<<<<

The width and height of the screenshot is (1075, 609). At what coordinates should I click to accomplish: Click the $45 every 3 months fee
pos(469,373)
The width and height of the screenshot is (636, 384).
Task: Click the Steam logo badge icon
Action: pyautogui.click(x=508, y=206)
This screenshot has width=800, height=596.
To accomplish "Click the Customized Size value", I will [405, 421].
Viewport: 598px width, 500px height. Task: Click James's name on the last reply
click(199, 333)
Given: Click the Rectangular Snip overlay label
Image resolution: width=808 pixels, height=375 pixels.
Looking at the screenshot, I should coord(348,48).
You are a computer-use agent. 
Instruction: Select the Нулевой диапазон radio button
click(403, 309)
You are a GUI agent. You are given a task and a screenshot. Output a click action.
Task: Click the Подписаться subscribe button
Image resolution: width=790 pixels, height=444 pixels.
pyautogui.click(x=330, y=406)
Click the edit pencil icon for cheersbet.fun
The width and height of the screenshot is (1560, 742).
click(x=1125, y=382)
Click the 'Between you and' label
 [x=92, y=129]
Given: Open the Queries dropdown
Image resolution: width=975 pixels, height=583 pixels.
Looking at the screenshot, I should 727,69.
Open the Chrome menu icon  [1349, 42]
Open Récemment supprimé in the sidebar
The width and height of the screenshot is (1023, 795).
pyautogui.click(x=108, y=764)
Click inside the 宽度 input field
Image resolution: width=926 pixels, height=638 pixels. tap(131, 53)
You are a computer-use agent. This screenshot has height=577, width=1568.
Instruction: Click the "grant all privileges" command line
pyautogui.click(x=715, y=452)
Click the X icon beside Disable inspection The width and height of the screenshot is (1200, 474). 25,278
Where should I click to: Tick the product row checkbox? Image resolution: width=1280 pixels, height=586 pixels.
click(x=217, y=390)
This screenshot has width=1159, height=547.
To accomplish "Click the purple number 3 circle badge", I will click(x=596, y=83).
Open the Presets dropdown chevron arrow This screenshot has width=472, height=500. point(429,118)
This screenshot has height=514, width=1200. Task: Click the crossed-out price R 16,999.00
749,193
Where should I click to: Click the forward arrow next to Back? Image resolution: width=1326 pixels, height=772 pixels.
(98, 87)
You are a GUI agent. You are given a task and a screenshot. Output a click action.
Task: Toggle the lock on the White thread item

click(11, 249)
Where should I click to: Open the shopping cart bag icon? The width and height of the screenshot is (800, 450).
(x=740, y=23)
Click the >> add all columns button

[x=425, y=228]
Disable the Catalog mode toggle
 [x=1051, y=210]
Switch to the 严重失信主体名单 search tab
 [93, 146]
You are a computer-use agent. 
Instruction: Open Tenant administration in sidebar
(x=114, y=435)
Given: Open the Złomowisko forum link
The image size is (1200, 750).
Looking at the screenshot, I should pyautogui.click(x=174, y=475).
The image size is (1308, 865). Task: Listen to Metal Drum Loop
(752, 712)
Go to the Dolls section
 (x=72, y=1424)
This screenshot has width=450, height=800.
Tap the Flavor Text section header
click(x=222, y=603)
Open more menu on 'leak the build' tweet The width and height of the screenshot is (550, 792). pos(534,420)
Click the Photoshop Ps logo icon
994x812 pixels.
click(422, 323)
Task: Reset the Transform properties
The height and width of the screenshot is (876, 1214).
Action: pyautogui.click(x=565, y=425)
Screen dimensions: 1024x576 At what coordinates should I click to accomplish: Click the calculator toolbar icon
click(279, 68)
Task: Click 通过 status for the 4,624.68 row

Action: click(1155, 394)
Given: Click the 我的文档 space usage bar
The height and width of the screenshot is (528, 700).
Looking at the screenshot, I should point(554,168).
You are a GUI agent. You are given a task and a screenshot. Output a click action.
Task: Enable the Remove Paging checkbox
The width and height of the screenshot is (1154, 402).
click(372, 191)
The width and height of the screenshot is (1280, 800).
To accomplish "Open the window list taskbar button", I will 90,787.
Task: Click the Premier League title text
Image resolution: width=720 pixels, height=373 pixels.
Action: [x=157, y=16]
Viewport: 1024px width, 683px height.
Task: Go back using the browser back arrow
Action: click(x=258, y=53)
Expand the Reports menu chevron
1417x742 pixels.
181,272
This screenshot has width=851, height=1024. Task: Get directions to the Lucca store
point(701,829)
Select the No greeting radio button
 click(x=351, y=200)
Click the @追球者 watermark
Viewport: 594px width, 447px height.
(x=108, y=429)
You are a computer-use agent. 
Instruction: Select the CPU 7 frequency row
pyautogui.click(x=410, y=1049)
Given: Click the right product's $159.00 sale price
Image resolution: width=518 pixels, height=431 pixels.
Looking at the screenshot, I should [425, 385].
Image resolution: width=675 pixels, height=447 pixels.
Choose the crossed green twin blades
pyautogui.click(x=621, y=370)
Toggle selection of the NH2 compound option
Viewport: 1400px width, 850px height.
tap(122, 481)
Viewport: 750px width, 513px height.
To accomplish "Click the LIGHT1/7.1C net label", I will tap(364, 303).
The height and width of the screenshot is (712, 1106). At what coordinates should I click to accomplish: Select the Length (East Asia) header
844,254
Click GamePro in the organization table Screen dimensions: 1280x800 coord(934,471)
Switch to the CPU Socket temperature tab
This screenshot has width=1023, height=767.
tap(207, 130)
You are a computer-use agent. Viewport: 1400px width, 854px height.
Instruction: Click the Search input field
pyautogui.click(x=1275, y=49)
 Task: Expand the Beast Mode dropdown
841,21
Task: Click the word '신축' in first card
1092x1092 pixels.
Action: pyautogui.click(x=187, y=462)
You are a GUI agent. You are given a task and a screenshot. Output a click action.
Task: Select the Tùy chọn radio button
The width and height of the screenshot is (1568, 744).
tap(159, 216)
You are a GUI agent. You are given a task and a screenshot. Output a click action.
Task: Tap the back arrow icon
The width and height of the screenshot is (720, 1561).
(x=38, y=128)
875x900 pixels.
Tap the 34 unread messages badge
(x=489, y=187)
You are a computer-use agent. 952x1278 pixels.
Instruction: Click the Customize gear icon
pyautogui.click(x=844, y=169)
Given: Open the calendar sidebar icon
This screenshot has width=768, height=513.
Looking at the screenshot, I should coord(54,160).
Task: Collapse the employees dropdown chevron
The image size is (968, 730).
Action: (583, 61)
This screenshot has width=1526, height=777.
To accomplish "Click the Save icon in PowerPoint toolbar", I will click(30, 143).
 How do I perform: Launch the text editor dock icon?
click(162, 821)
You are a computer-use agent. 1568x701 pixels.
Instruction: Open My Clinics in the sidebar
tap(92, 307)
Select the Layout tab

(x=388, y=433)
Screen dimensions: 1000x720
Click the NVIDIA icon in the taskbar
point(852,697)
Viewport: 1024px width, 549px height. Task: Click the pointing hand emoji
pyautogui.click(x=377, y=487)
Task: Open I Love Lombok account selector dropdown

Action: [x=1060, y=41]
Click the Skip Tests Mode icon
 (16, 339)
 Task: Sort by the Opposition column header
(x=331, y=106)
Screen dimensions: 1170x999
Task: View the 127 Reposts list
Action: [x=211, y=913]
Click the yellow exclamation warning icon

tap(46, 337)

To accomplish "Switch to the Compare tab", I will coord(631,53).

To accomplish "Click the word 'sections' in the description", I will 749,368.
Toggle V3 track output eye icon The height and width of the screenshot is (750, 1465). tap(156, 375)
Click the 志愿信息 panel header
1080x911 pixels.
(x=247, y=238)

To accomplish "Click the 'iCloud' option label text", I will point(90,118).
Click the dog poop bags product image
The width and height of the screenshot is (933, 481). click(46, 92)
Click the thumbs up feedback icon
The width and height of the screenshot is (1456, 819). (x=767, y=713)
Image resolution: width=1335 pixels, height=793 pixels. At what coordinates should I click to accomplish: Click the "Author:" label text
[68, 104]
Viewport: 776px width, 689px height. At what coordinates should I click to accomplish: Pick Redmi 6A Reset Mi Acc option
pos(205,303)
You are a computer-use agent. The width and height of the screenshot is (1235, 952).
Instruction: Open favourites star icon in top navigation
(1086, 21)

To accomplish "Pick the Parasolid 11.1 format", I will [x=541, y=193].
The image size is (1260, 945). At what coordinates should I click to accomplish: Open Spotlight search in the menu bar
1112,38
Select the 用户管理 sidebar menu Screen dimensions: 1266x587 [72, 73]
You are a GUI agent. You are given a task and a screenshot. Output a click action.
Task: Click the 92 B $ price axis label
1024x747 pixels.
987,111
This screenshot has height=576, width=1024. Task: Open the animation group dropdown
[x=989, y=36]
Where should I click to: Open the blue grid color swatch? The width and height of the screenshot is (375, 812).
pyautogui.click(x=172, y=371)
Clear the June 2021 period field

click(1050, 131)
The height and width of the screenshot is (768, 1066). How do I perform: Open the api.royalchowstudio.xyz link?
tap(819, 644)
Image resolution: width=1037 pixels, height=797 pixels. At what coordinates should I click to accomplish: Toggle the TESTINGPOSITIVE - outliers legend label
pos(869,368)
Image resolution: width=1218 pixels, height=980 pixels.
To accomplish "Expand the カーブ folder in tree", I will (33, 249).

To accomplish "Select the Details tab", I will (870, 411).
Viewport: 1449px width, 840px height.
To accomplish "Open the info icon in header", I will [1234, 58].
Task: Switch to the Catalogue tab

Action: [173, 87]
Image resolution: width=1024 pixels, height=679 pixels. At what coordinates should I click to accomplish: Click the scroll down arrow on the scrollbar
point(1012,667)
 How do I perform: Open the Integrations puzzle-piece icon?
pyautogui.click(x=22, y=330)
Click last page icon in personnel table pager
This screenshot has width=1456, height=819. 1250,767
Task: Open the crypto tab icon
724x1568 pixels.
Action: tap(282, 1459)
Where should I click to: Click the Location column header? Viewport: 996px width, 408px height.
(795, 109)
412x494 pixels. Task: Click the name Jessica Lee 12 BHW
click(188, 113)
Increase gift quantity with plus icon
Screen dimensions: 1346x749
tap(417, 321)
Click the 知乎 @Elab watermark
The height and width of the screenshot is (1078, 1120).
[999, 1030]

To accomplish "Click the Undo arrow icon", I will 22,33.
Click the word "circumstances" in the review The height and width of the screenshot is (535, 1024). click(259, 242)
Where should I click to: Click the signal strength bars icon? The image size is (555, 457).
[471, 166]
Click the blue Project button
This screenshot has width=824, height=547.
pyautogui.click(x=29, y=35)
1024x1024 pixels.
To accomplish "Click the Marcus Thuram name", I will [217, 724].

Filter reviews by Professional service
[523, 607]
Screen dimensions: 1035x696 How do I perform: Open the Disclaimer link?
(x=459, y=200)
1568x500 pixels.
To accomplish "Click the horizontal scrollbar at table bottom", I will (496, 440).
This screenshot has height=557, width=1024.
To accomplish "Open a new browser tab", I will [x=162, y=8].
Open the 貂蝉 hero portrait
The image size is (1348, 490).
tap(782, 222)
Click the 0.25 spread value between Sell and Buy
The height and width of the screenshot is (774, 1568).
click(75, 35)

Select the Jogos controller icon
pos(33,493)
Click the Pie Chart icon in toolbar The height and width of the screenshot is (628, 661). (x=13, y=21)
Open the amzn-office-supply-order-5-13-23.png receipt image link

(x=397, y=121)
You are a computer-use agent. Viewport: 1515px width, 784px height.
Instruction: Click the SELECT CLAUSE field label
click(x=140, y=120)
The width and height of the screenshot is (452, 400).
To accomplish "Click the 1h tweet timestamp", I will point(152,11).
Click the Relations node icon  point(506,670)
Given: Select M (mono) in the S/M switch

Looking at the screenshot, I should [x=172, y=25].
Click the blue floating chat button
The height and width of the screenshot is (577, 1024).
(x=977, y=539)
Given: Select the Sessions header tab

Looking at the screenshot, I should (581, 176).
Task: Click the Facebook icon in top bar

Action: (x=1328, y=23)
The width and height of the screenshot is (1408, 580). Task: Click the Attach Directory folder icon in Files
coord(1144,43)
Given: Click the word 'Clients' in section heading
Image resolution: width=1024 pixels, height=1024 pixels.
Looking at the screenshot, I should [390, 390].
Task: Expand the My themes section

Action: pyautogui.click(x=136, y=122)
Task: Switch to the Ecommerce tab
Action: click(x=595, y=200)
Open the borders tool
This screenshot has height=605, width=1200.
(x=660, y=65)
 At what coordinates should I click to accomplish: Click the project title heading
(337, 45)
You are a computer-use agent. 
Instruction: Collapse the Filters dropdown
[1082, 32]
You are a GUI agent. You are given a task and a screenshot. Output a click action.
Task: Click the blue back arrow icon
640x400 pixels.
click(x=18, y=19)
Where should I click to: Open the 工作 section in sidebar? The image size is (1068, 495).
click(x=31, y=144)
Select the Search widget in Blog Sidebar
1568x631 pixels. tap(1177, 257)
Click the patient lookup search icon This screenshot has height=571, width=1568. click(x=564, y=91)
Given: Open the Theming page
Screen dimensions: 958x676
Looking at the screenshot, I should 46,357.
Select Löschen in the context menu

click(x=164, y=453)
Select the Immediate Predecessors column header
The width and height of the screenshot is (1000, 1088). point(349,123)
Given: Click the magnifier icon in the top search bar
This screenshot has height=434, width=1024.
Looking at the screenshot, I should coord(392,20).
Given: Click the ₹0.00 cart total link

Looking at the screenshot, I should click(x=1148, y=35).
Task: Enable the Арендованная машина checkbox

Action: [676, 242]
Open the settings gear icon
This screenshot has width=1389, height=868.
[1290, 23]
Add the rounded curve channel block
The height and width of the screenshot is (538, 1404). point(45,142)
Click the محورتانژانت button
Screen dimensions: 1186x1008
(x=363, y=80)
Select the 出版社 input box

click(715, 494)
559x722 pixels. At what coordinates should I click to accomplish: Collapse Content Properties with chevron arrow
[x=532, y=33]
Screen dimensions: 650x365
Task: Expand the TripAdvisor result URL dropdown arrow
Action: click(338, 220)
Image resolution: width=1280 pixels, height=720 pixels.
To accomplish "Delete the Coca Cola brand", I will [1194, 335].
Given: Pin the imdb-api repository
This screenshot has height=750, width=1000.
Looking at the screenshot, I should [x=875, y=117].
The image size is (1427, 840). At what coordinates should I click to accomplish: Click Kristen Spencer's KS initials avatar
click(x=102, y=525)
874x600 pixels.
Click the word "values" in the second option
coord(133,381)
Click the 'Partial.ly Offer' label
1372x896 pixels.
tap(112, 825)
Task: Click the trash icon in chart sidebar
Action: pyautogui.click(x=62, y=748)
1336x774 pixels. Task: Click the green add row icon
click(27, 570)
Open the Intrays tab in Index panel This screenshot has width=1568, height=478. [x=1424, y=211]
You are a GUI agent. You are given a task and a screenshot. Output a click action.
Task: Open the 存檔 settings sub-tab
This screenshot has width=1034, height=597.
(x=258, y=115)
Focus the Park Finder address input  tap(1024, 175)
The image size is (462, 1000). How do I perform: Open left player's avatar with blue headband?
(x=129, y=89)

>>>>

TASK DESCRIPTION:
Wherever the string "computer" appears in a line of the records, copy that line.

YOUR SOLUTION:
You are a computer-use agent. 
You are a computer-use agent. This screenshot has height=577, width=1568.
You are a computer-use agent. 
You are a computer-use agent. 
You are a computer-use agent. Viewport: 1400px width, 854px height.
You are a computer-use agent. 952x1278 pixels.
You are a computer-use agent. 1568x701 pixels.
You are a computer-use agent. The width and height of the screenshot is (1235, 952).
You are a computer-use agent. Viewport: 1515px width, 784px height.
You are a computer-use agent. 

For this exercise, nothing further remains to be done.